À quel mouvement littéraire se rattache cette œuvre ?

On associe souvent Albert Camus au courant de l’absurde, qui se développe après la Seconde Guerre mondiale et qui tend à montrer la vie comme une succession de faits sans cohérence, face auxquels il s’agit de se débattre, sans horizon vraiment heureux. C’est une vision quelque peu pessimiste de l’existence née de l’expérience de la guerre.

La Peste peut être rattaché à ce mouvement littéraire, même s’il faut rester prudent puisque le livre raconte la lutte d’une ville contre une épidémie.
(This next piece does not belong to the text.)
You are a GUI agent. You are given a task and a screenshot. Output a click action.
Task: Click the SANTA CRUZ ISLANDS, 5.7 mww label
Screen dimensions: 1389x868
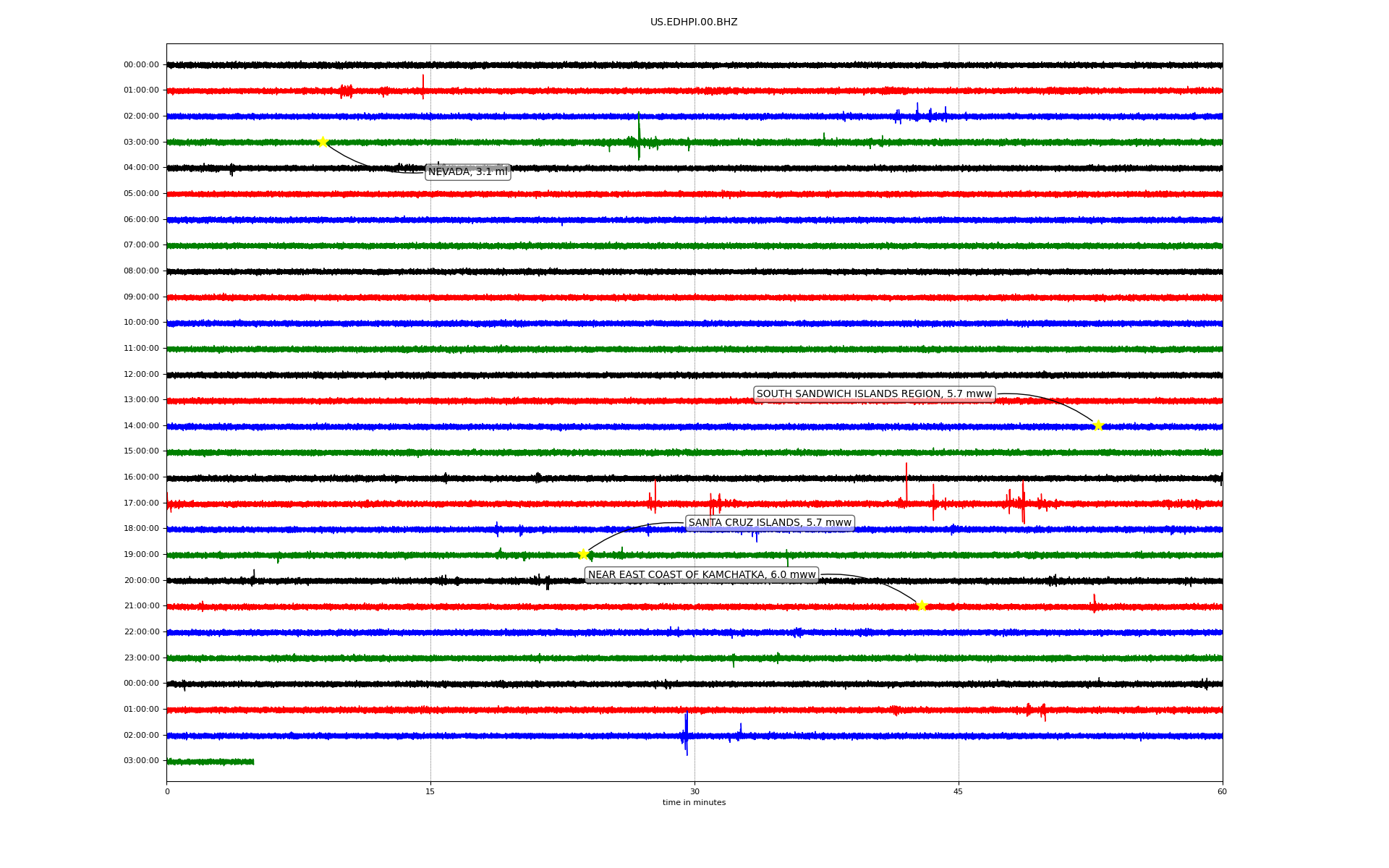[x=770, y=523]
En ce sens, cette lutte n’est pas radicalement désenchantée car on finit par vaincre cette épidémie.

 

Quelle est la focalisation adoptée dans ce texte ?

La focalisation est la manière dont est racontée le texte, à la première personne, à la troisième personne ou de manière extérieure à l’intrigue.

Ici, la focalisation est interne car c’est une chronique : une personne témoigne d’une histoire et s’exprime en son nom en décrivant les événements avec une certaine distance. Même si le « je » du chroniqueur n’est pas forcément employé, il est donné à entendre au début du texte que ce chroniqueur ne fait pas partie de l’histoire ce qui se révèle faux à la fin.

 

II. Questions sur l’incipit

 

Quelle est la fonction de cette description dans l’histoire ?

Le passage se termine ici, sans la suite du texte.